IRISDocumentStore¶

IRISDocumentStore is the core class of iris-haystack. It implements the full Haystack 2.x DocumentStore protocol and manages the connection to an InterSystems IRIS instance.

Initialization¶

The simplest initialization reads all credentials from environment variables:

export IRIS_CONNECTION_STRING="localhost:1972/USER"
export IRIS_USERNAME="_system"
export IRIS_PASSWORD="SYS"

from intersystems_iris_haystack.document_stores import IRISDocumentStore

store = IRISDocumentStore(embedding_dim=384)
print(store)
# IRISDocumentStore(table='HaystackDocuments', embedding_dim=384)

All parameters¶

from haystack.utils import Secret

store = IRISDocumentStore(
    connection_string=Secret.from_env_var("IRIS_CONNECTION_STRING"),
    username=Secret.from_env_var("IRIS_USERNAME"),
    password=Secret.from_env_var("IRIS_PASSWORD"),
    table_name="HaystackDocuments",   # SQL table name (SQLUser schema prepended)
    embedding_dim=384,                # must match your embedding model
    bm25_k1=1.5,                      # BM25 term frequency saturation
    bm25_b=0.75,                      # BM25 length normalization
    recreate_table=False,             # True = drop all data and recreate table
)

Parameter reference¶

Parameter	Type	Default	Description
`connection_string`	`Secret`	`$IRIS_CONNECTION_STRING`	DB-API string: `host:port/namespace`
`username`	`Secret`	`$IRIS_USERNAME`	IRIS username
`password`	`Secret`	`$IRIS_PASSWORD`	IRIS password
`table_name`	`str`	`"HaystackDocuments"`	Table name without schema. `SQLUser.` is prepended automatically.
`embedding_dim`	`int`	`384`	Number of dimensions of the embedding vectors. Must match the model used at indexing time.
`bm25_k1`	`float`	`1.5`	BM25 term-frequency saturation. Typical range: 1.2–2.0.
`bm25_b`	`float`	`0.75`	BM25 length normalization. 0.0 = none, 1.0 = full.
`recreate_table`	`bool`	`False`	Drop and re-create the table on startup. All existing data is lost. Useful in tests.
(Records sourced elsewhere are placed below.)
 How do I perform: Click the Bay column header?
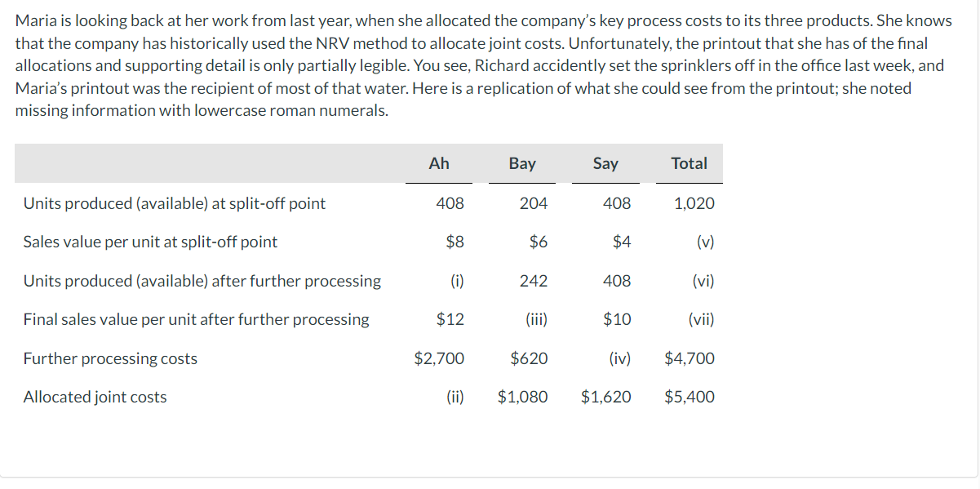pyautogui.click(x=522, y=163)
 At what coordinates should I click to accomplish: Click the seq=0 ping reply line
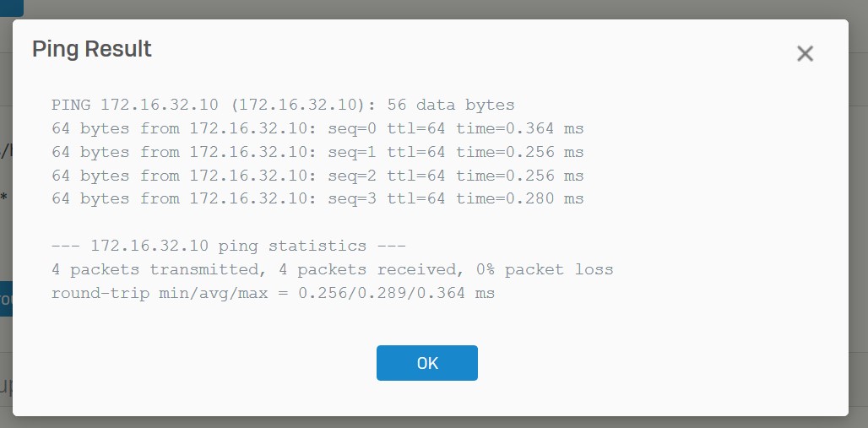coord(317,129)
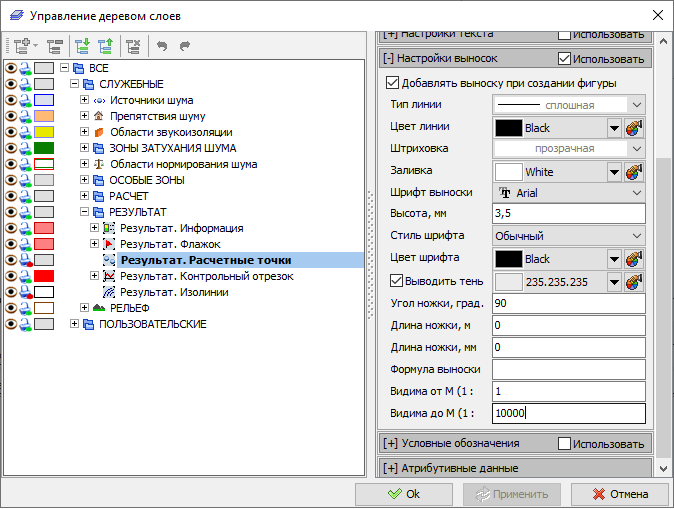This screenshot has height=509, width=674.
Task: Expand the ПОЛЬЗОВАТЕЛЬСКИЕ tree node
Action: [x=74, y=324]
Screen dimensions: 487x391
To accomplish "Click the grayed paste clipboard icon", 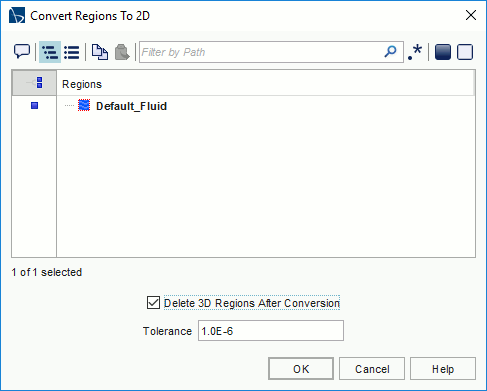I will [x=122, y=52].
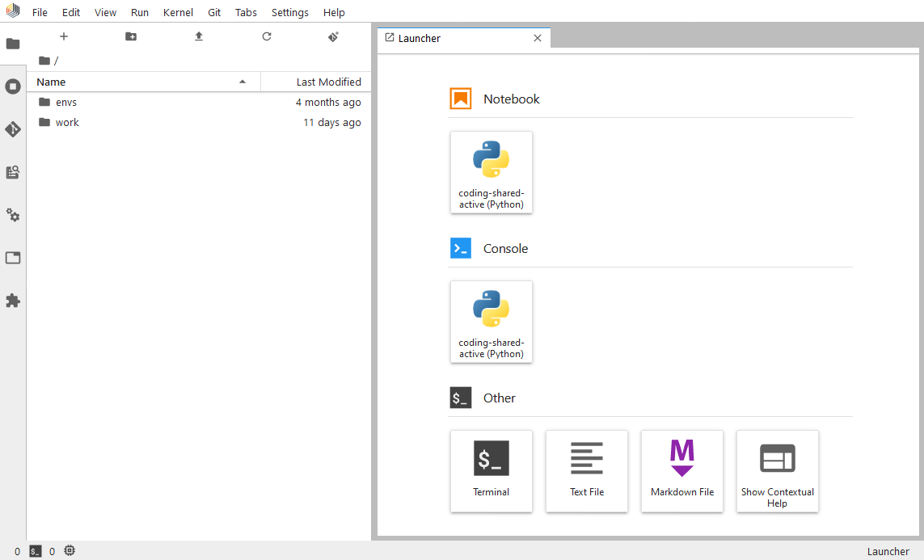The image size is (924, 560).
Task: Open the Extension Manager puzzle icon
Action: click(x=13, y=301)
recreate_table=True in production

Setting recreate_table=True permanently deletes all indexed documents. Never use it in a production deployment. It is intended for test fixtures that need a clean slate.

Table schema¶

The DocumentStore creates the following table in IRIS automatically on first use:

CREATE TABLE IF NOT EXISTS SQLUser.HaystackDocuments (
    id        VARCHAR(128)  NOT NULL PRIMARY KEY,
    content   LONGVARCHAR,
    meta      LONGVARCHAR,   -- JSON, always serialized with sort_keys=True
    score     DOUBLE,
    embedding VECTOR(DOUBLE, 384)
)

Column details¶

Column	Type	Notes
`id`	`VARCHAR(128)`	Haystack-generated hash of the document content. Primary key.
`content`	`LONGVARCHAR`	Full document text. No upper size limit.
`meta`	`LONGVARCHAR`	JSON string serialized with `json.dumps(sort_keys=True)`.
`score`	`DOUBLE`	Optional source score. Often `NULL`.
`embedding`	`VECTOR(DOUBLE, N)`	Native IRIS vector type. Populated via `TO_VECTOR(?, DOUBLE)`.

Why sort_keys=True?

Serializing meta with sort_keys=True ensures that {"b": 1, "a": 2} and {"a": 2, "b": 1} always produce the same string. This matters for two reasons:

Deterministic document IDs — Haystack generates IDs from a hash of the content, and the meta is included in that hash.
Reliable LIKE-pattern filtering — even though filtering is done in-memory via document_matches_filter, the deterministic ordering makes the stored data consistent and auditable.

Protocol methods¶

`count_documents()`¶

Returns the total number of documents in the store.

store.count_documents()
# 42

Internally executes:

SELECT COUNT(*) FROM SQLUser.HaystackDocuments

`filter_documents(filters=None)`¶

Returns all documents that satisfy the provided filters. When filters=None, all documents are returned.

# All documents
all_docs = store.filter_documents()

# Simple equality (legacy format)
db_docs = store.filter_documents({"category": "database"})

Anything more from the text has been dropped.